Content starts
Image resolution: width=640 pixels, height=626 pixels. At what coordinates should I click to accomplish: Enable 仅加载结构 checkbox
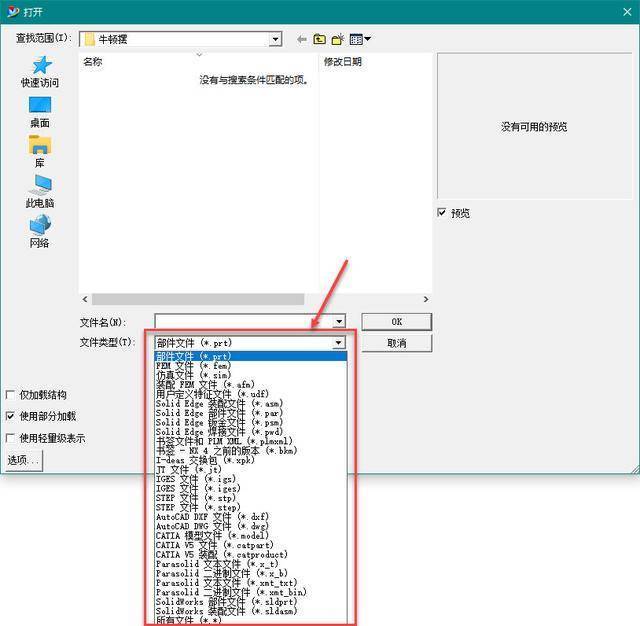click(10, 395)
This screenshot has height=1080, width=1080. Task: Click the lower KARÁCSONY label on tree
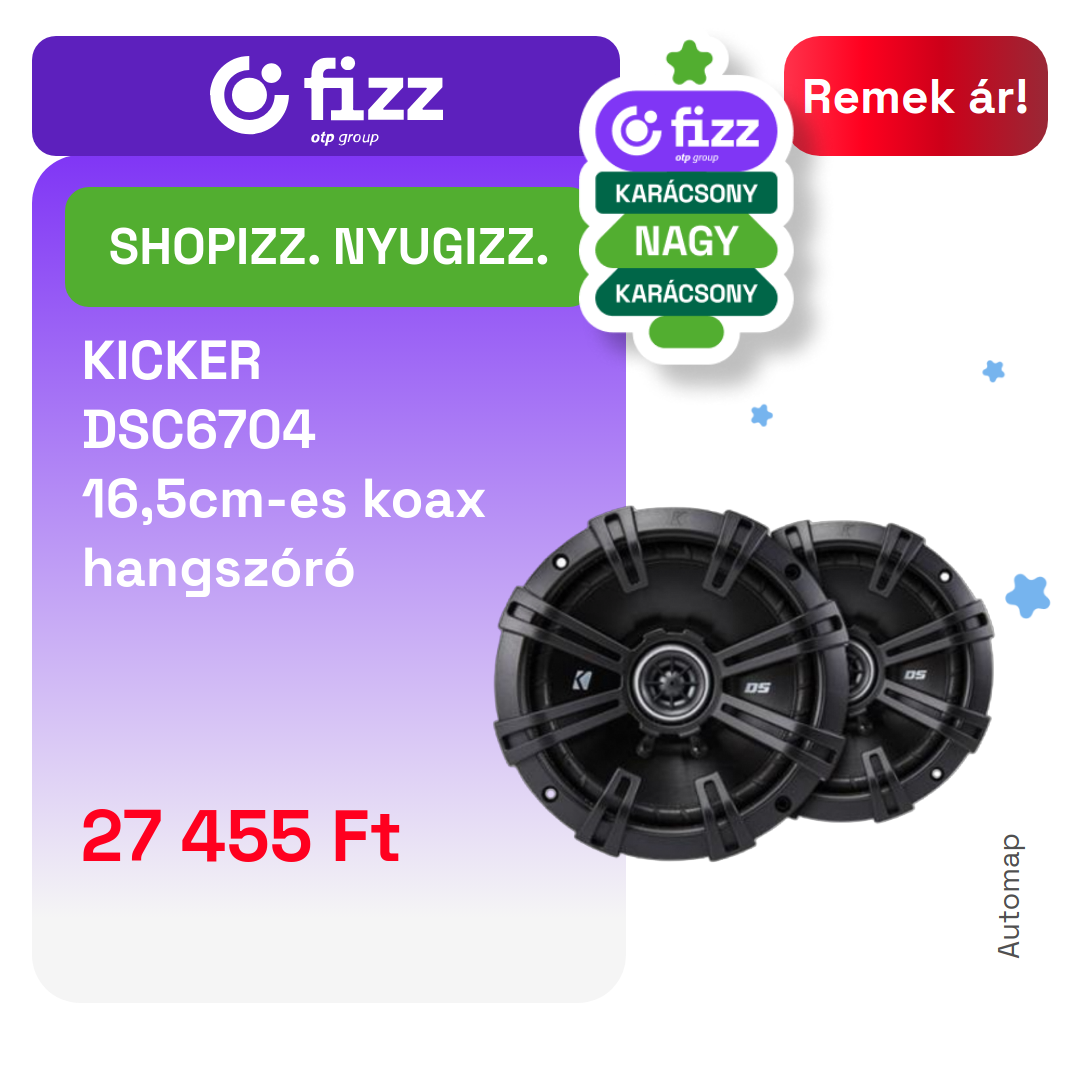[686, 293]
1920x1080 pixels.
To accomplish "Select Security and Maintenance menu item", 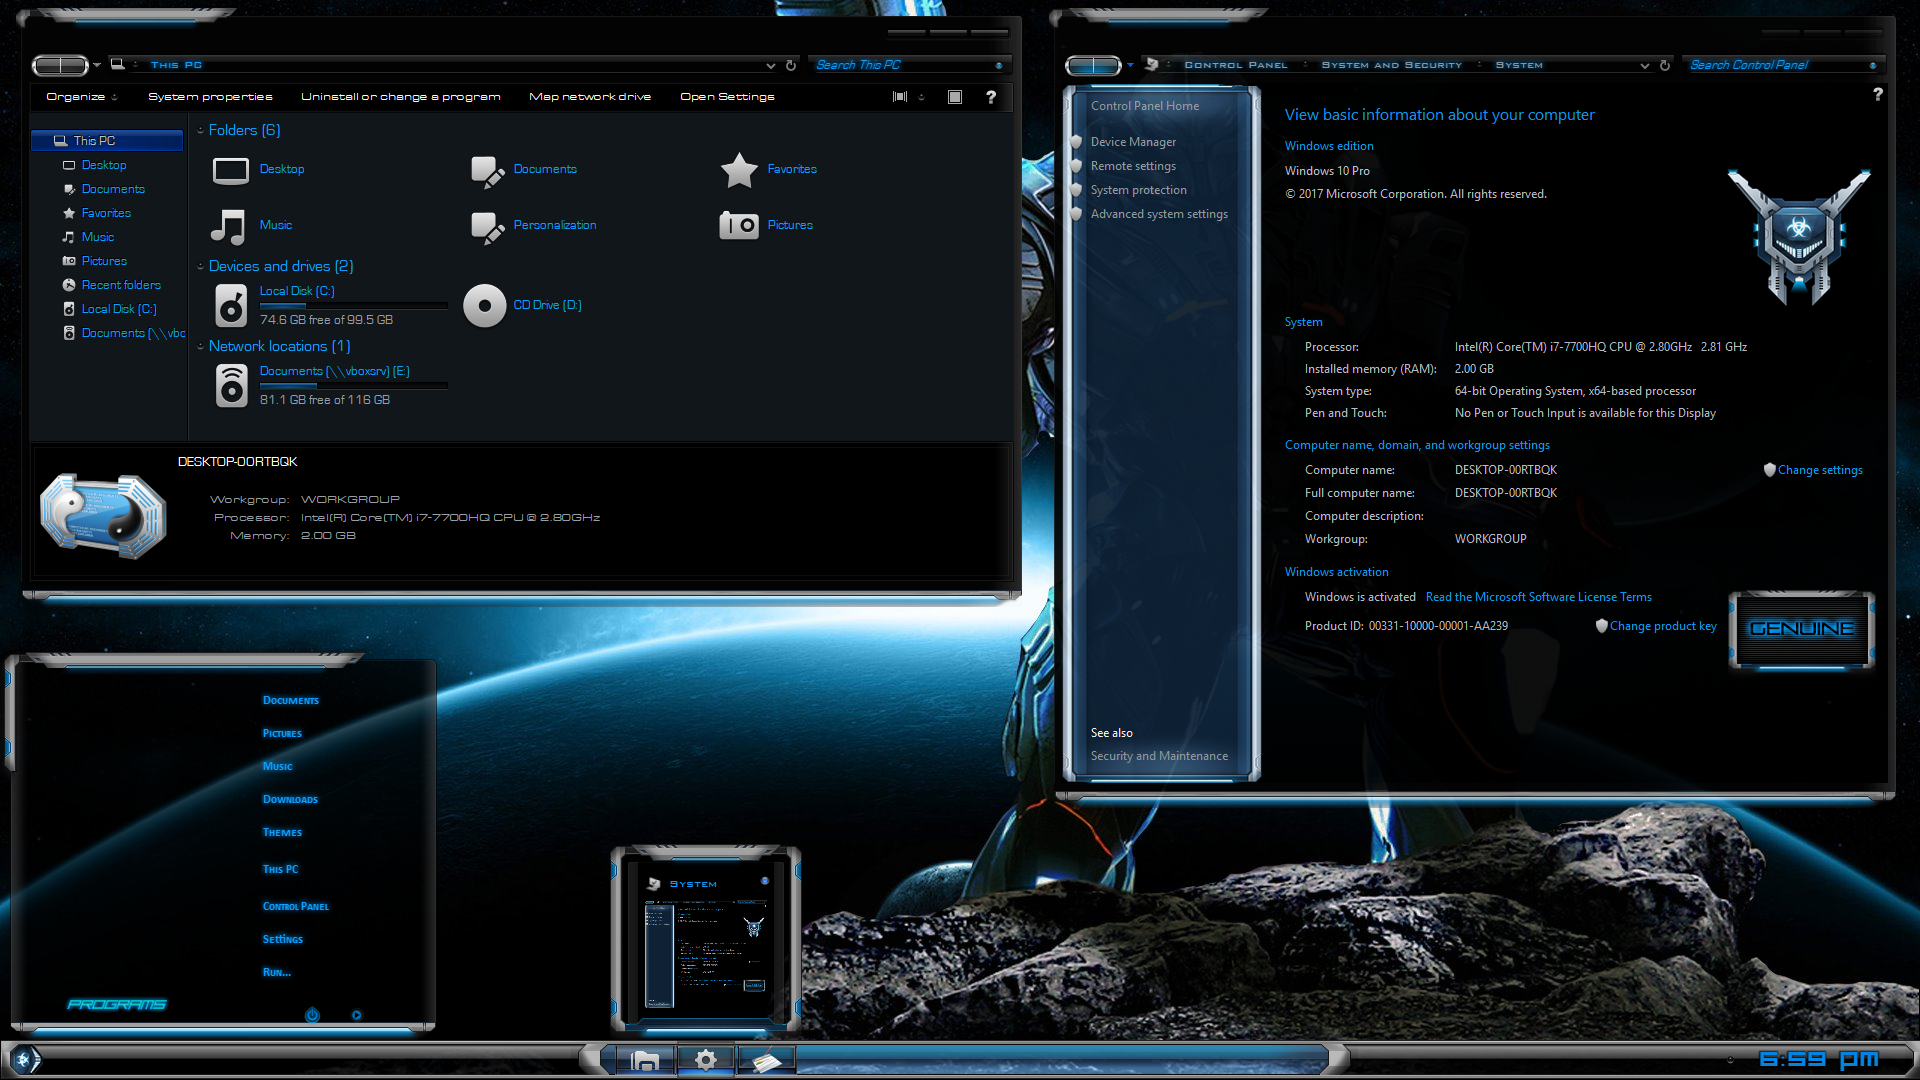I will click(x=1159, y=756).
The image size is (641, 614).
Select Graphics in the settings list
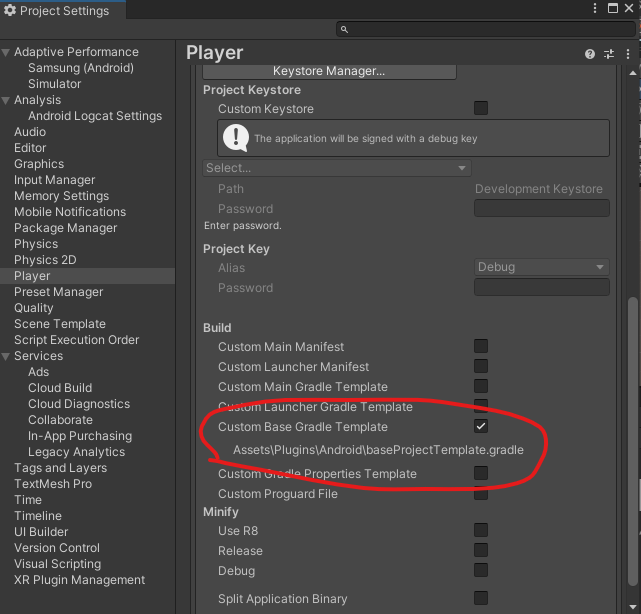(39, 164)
Content ends
Content starts
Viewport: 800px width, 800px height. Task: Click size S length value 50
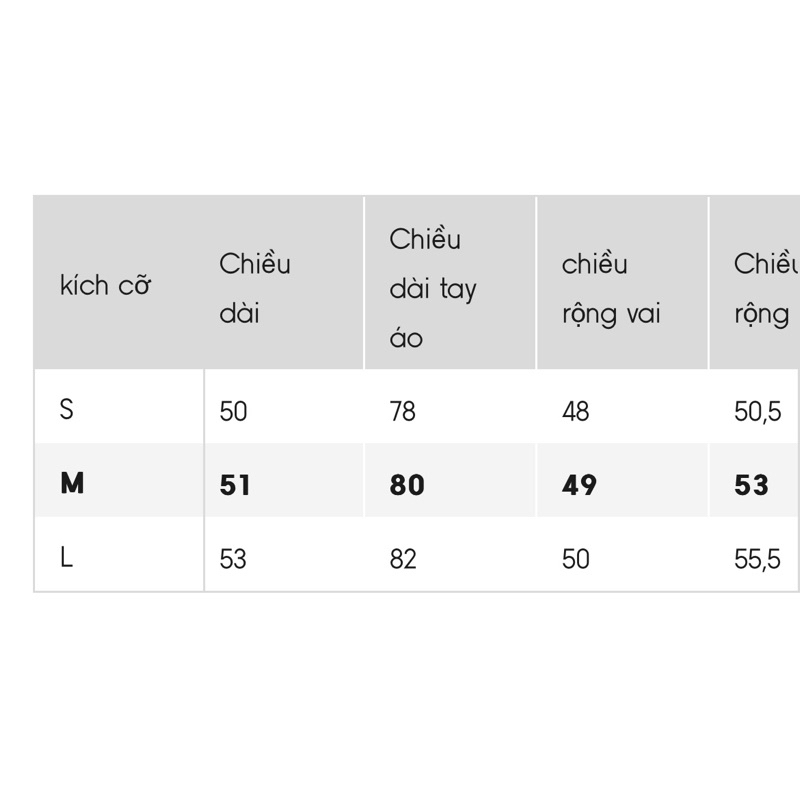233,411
Content ends
## WHAT YOU ARE ASKED TO DO
Every line from the one with "Image resolution: width=640" through the one with "1920x1080 pixels." is to be reproduced exactly as written above, and the pictures are to be dropped.

## WRITTEN REPLY
Image resolution: width=640 pixels, height=626 pixels. At what coordinates should I click to accomplish: Enable 仅加载结构 checkbox
click(10, 395)
This screenshot has height=1080, width=1080. Task: Click the lower KARÁCSONY label on tree
[686, 293]
1920x1080 pixels.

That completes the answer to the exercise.